How To Make Crypto Great Again
Hoskinson’s proposed reset centers on making crypto usable for people who aren’t primarily there to trade. That starts with “wallet abstraction”, reducing onboarding to something like “30 seconds with a fingerprint and a pin code,” plus social recovery and then integrating those wallets into mainstream platforms so the default experience becomes non-financial.
“Right now, I have to understand… private keys, understand how to back up wallets, all this stuff,” he said. “So, really, the only interface is for people that are doing this for financial reasons.”
From there, he argued, crypto should stop “over financializing everything,” pointing to the volume of token launches as a symptom. “Anytime I hear anything, I always ask, ‘When’s the token launch?’ And I’m sorry, 11 million tokens went out last year. It’s not sustainable,” he said.

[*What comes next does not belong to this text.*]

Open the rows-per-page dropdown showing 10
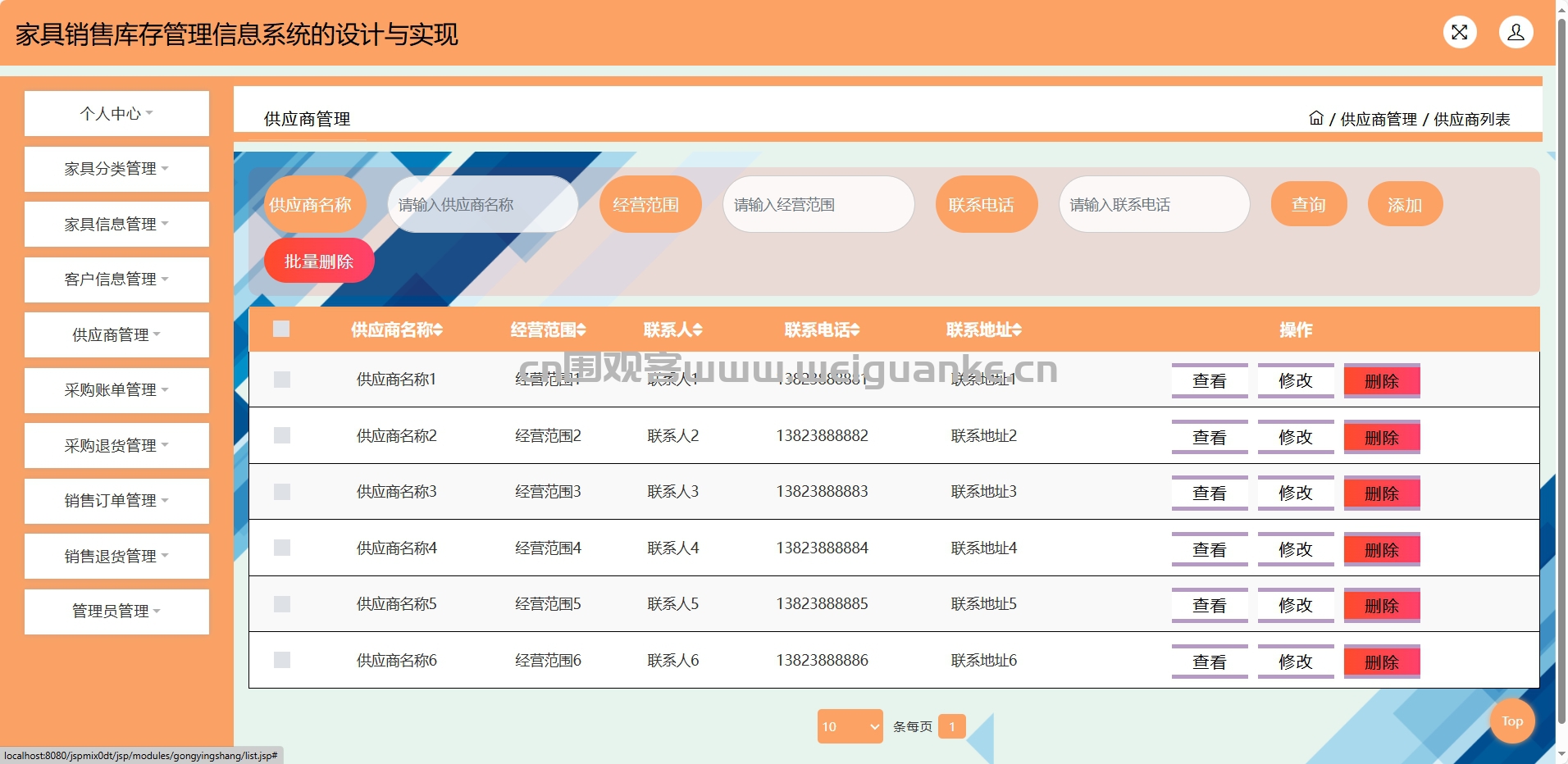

He tied that thesis to what he sees as the next wave of demand: agentic AI. By 2030, Hoskinson predicted, “the majority of internet searches in commerce will be agentic,” meaning bots transact more than humans and crypto, via stablecoins and standards he referenced such as x402 becomes the rails that give those agents “economic agency.”

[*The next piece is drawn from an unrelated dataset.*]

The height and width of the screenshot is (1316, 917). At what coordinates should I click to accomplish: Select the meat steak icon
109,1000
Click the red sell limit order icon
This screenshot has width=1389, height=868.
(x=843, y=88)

Hoskinson also dismissed the idea that quantum fears are driving today’s downturn. “If there are, they’re stupid,” he said of anyone selling Bitcoin due to quantum risk, calling the threat “not… right now.”
He pointed instead to DARPA’s Quantum Benchmarking Initiative (QBI), saying the effort is working toward measuring whether quantum computers will be meaningful “by 2033,” and argued the real issue is trade-offs: post-quantum cryptography is “5 to 10 times less efficient,” and few networks want to pay that cost today.
Still, he framed the looming transition as an opportunity, especially for Bitcoin, which he said may need a hard fork to fully address post-quantum migration. For Cardano, he argued, on-chain governance makes such changes a more bounded process: “It’s a six-month conversation for us.”
At press time, Cardano traded at $0.2638.